Summary:  from The Rational Edge: If your RUP-based projects are successful, how do you know that your team’s use of RUP is the reason for that success? Here, Gary Pollice suggests a method for scientifically measuring several iterative development techniques.

Date:  14 Jul 2006
Level:  Introductory
Activity:  413 views

illustrationI've said more than once over the last couple of years that "software engineering" is a misnomer. We actually practice software development.1 Philippe Kruchten and others have said that two things that make software different from other engineering disciplines is that each software development project is unique, and there are no fundamental laws that apply to software. Does this mean that we should abandon all hope of finding fundamental laws and developing a more engineering-like approach to developing software?

Not at all. Software is still a young discipline, and we have a lot of basic and applied research ahead of us in order to discover its laws. We also need to understand what parts of software development are amenable to more rigorous methods and under what conditions. The scientific method requires that we observe (software-related) phenomena, formulate hypotheses, use those hypotheses to predict future behavior, and validate or disprove our hypotheses.

If you use a process in your software development practice, you are already applying the scientific method, at least indirectly. Let me explain what I mean.

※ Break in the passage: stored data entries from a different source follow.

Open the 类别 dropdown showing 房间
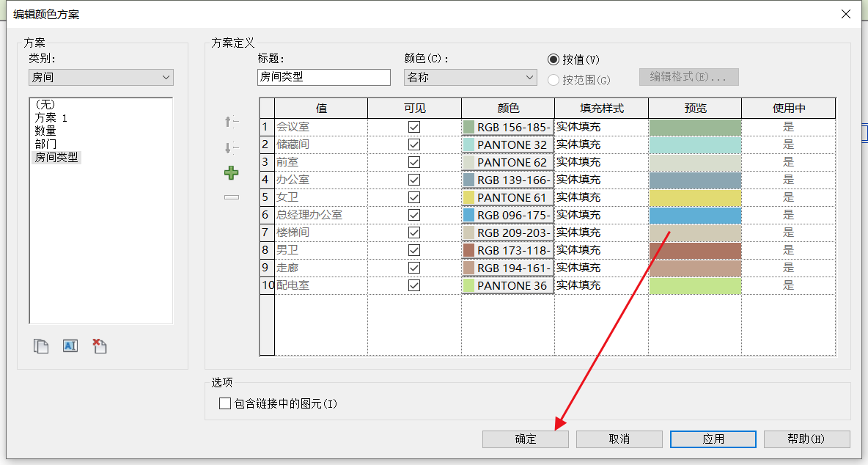Viewport: 868px width, 465px height. [101, 77]
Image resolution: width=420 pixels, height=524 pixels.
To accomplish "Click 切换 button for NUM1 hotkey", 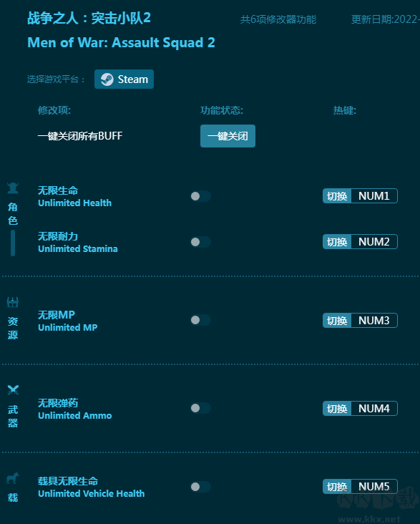I will tap(337, 196).
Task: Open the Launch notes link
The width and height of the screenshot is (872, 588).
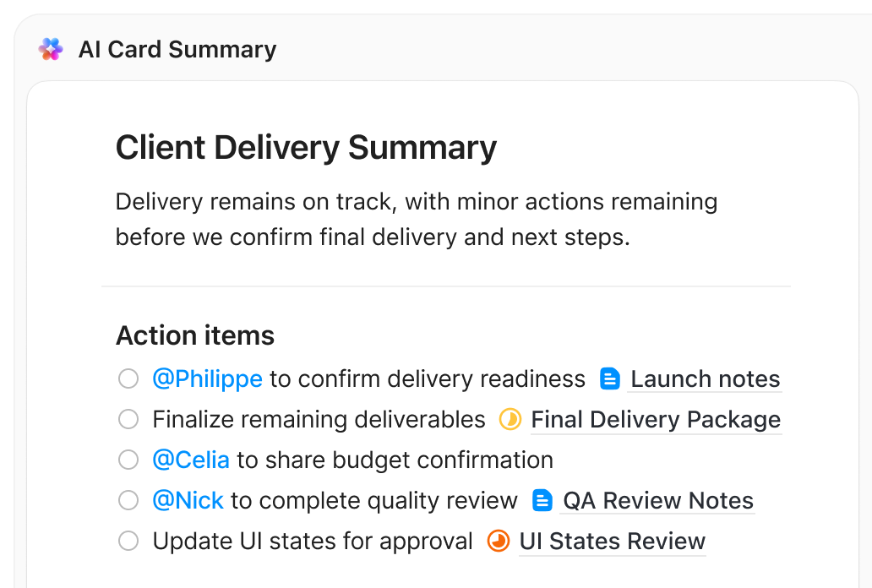Action: click(705, 378)
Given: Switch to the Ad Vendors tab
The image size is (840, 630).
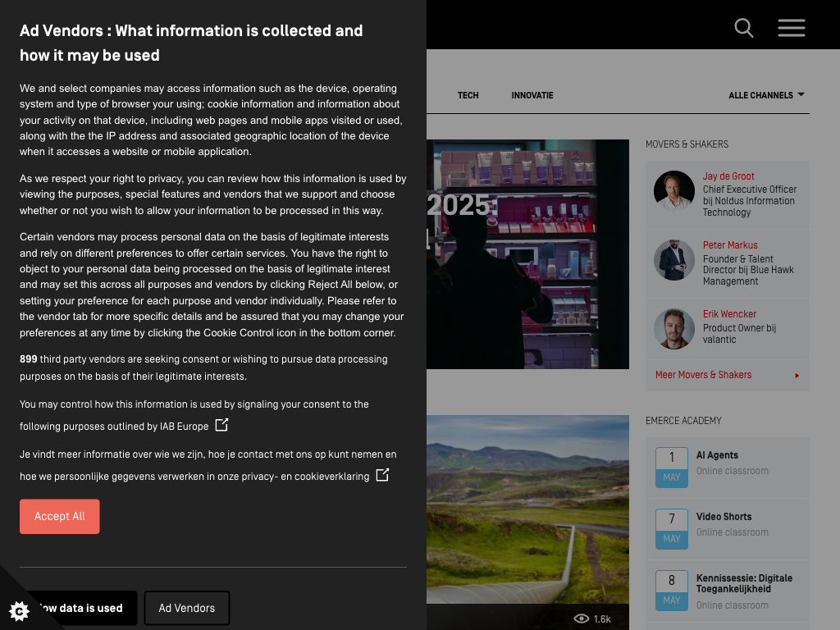Looking at the screenshot, I should coord(187,608).
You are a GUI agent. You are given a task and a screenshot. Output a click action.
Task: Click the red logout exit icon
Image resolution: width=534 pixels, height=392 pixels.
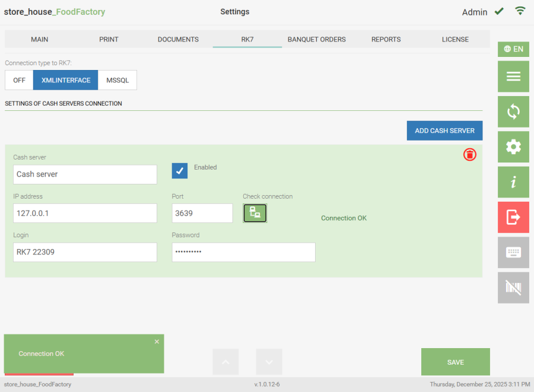pyautogui.click(x=513, y=217)
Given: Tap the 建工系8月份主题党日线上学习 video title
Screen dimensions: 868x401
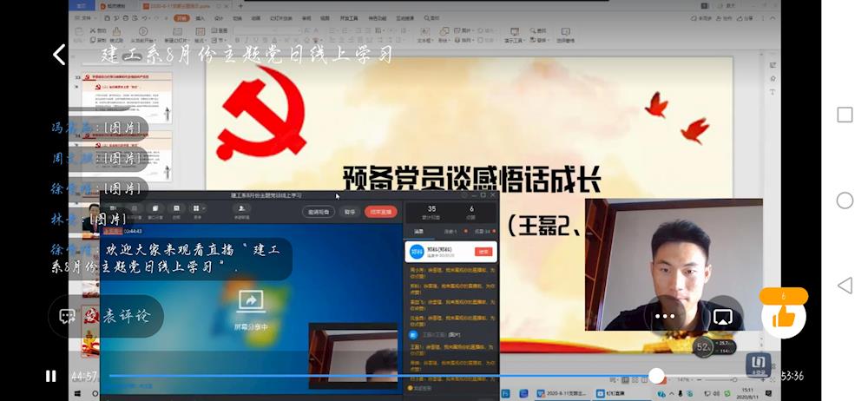Looking at the screenshot, I should pos(247,55).
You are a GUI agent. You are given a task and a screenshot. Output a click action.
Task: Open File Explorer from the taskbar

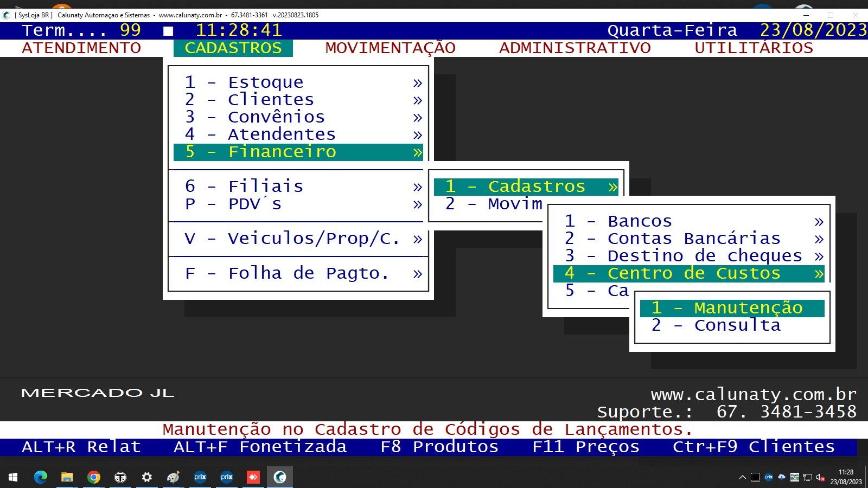point(67,477)
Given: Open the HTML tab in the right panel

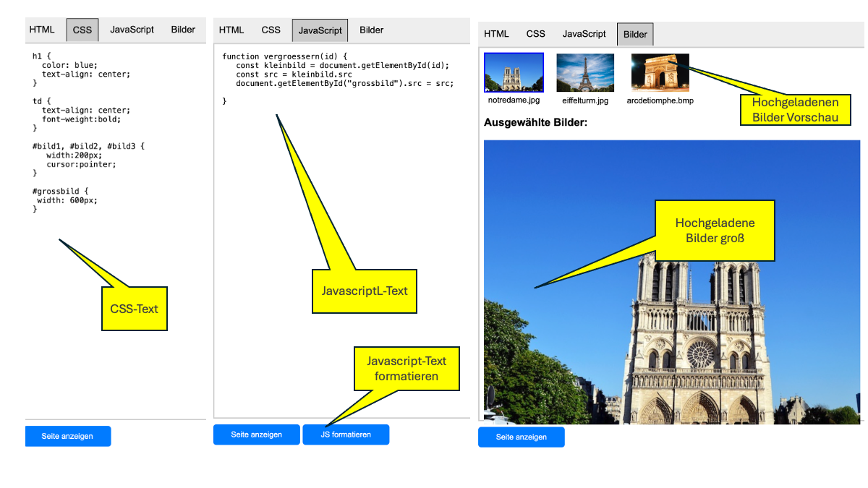Looking at the screenshot, I should tap(496, 34).
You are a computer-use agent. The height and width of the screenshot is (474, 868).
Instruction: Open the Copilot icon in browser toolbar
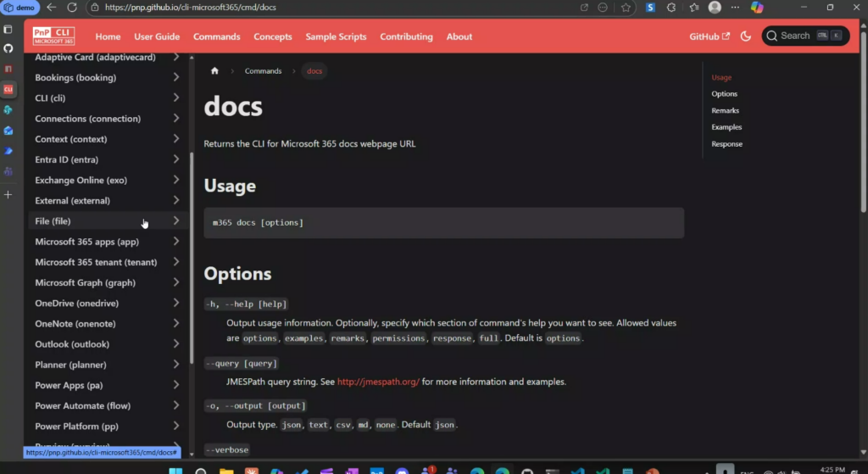(757, 8)
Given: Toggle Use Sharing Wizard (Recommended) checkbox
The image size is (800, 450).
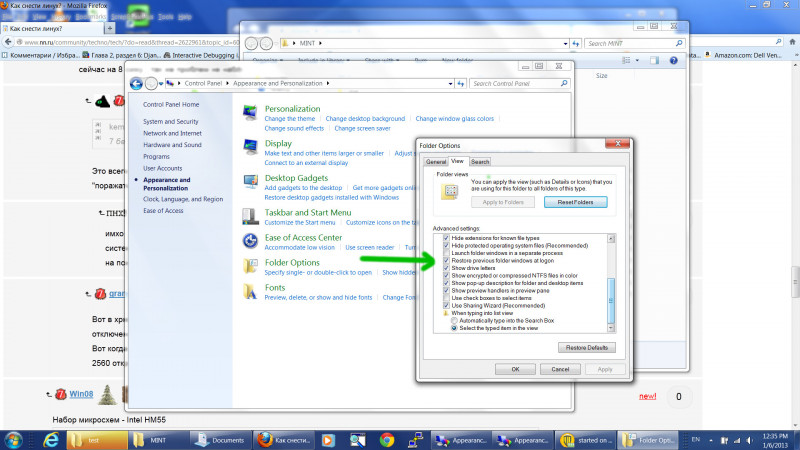Looking at the screenshot, I should [x=446, y=305].
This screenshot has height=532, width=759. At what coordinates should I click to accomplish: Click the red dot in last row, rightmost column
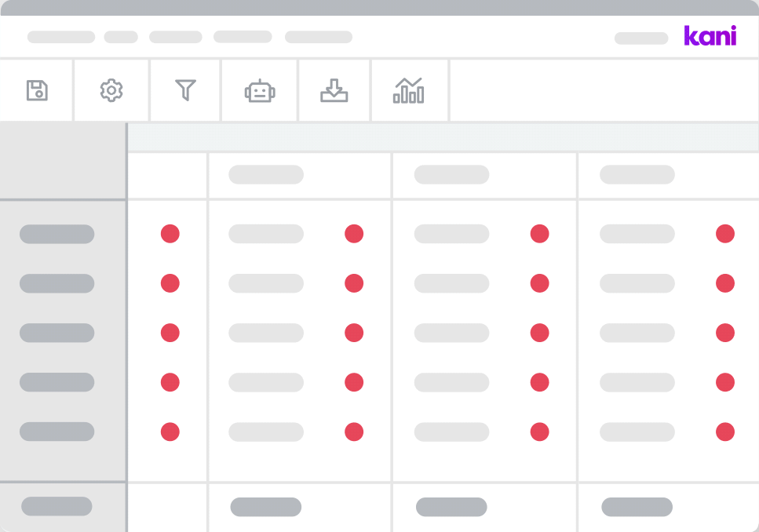[x=724, y=432]
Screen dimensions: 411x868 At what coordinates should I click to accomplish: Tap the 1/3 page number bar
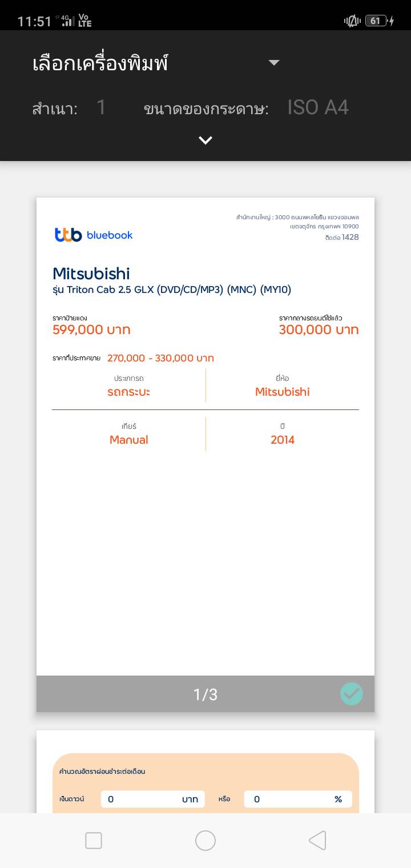coord(206,694)
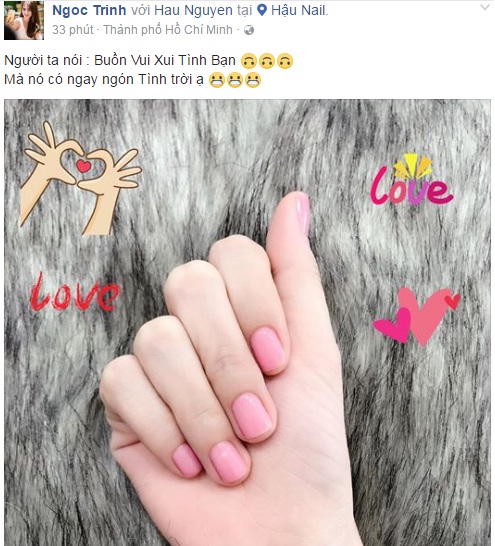Click the last upside-down face emoji
This screenshot has width=495, height=546.
(x=285, y=61)
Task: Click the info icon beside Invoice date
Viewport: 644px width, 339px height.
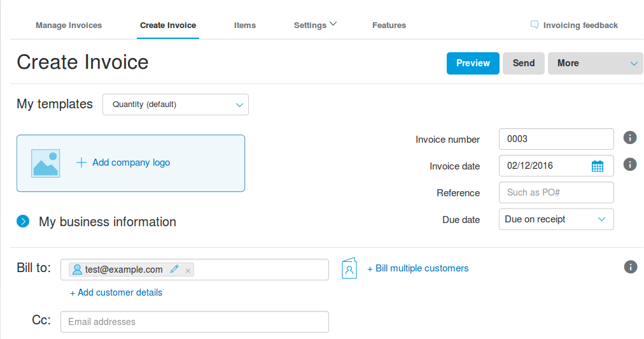Action: click(x=630, y=164)
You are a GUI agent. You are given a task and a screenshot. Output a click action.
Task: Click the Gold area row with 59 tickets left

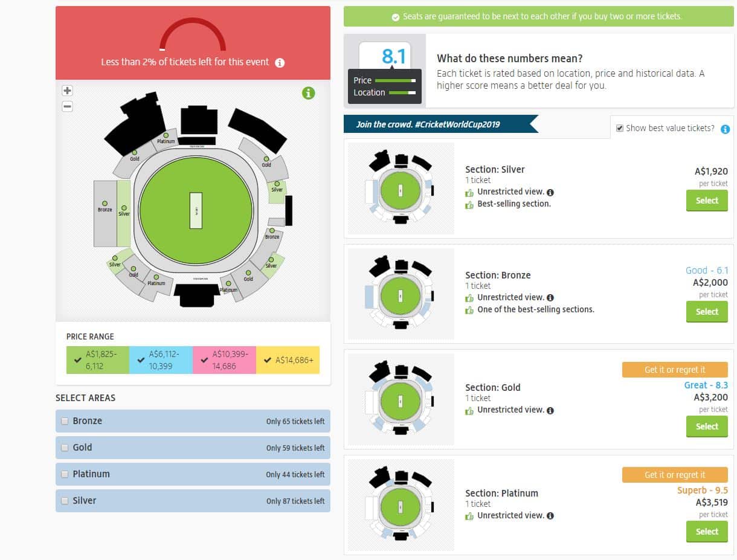193,448
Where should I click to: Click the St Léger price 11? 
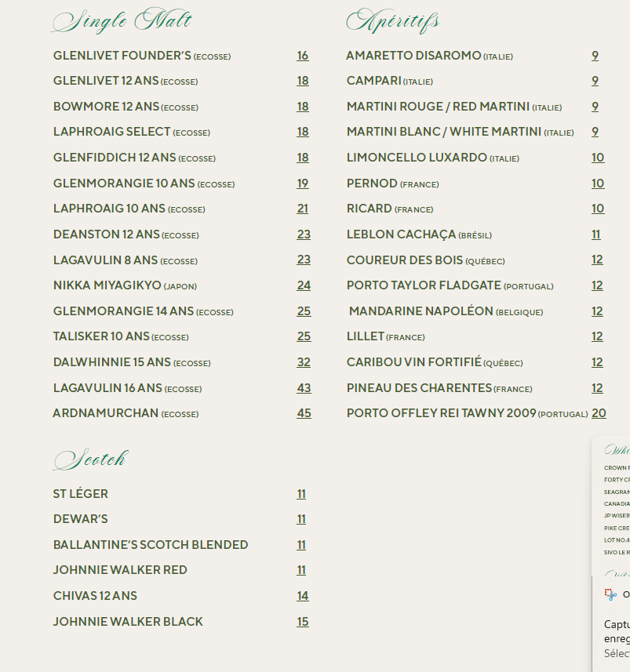tap(301, 494)
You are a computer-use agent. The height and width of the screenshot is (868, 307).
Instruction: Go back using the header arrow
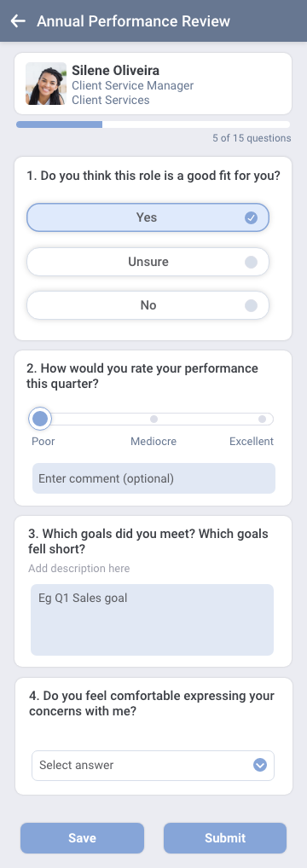(x=18, y=21)
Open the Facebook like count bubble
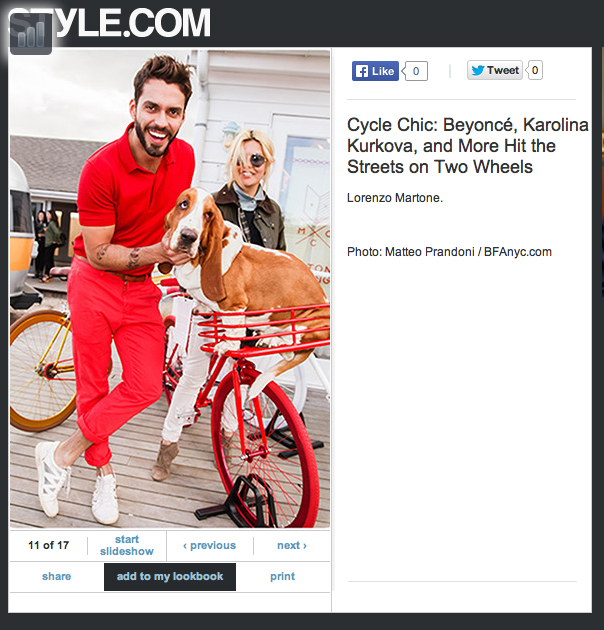 tap(416, 71)
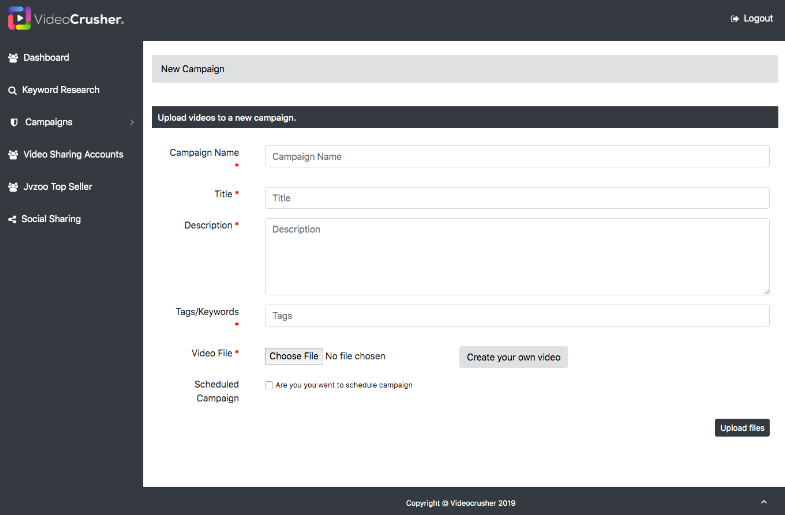Screen dimensions: 785x515
Task: Click the Upload files button
Action: click(742, 428)
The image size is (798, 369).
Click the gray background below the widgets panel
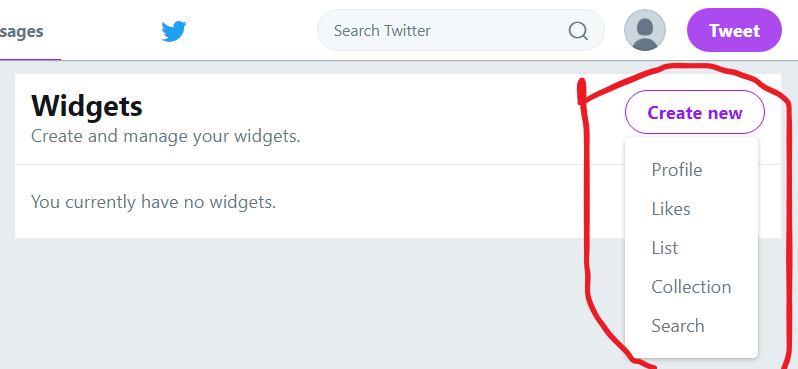coord(295,305)
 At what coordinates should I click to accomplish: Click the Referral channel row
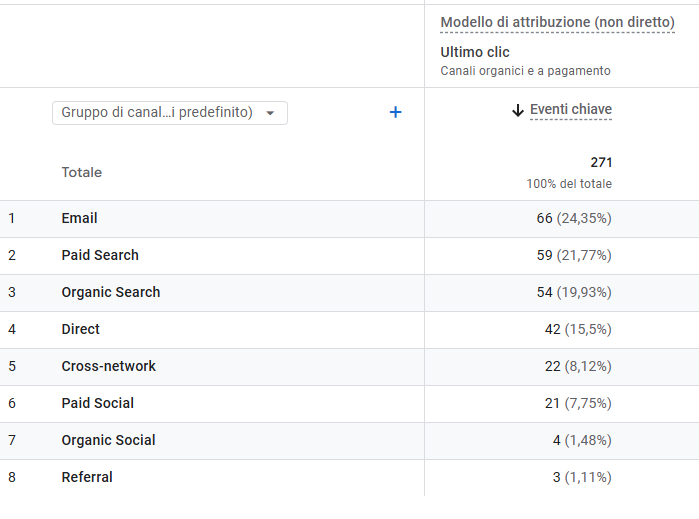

  • First, you observe your organization's or development teams' effectiveness. You see that they are effective, but you think they can be more so. You begin to think that a change in process might help. You observe the software-related phenomena and start to formulate an hypothesis.
  • Next, you decide what process to use. What you are really doing at this stage is basing your process choice on observations and experience from previous projects.
  • You select your process because you want to improve your project's chance of success. Thus, you have effectively formulated an hypothesis about the efficacy of the process.
  • Ideally, you configure the process for the project and team. You are also indirectly predicting the future of your project/process when you choose and configure the process for your project.
  • Now you must collect data and use it to validate your hypothesis. If the hypothesis does not match the observations, you must revise your hypothesis. You must also be able to perform the prediction and validation repeatedly in order to state that the hypothesis has been proved; i.e., repeatable results are essential within the scientific method.

I want to consider this last step in detail -- collecting data to validate the benefits of a process.

Let's assume that you determine, in whatever way is appropriate for your organization, that a project is successful. Naturally, you assume the process you selected is, in part, responsible for the success of the project. You send out a message to your organization about your success, and you urge others to use your process configuration if they have similar projects. You have data -- gathered from the successful project itself -- to back up your claims that the process (and your wisdom in selecting it!) is responsible for this success. Solid reasoning, right?

The next day, you receive a summons from the executive committee to appear before them to justify your claims. You gather your data and give a wonderful slide presentation of the data you collected -- the defect rate per 1,000 lines of code, the team's productivity, and so on -- and how it clearly shows that the project was an unqualified success. You repeat your claim that a contributing factor to the success is that you had the right process.

At this point, the grand executive inquisitor looks at you and asks a question for which you have no answer. "Did your team follow the process?" The only replies that come to your mind are "Of course, they told me they did," and "They must have followed the process, since the project was successful." You realize that neither of these replies sufficiently answers the question. Even though you've done a great job of collecting data and measuring several properties of the project, you didn't collect any data on how well the process was followed.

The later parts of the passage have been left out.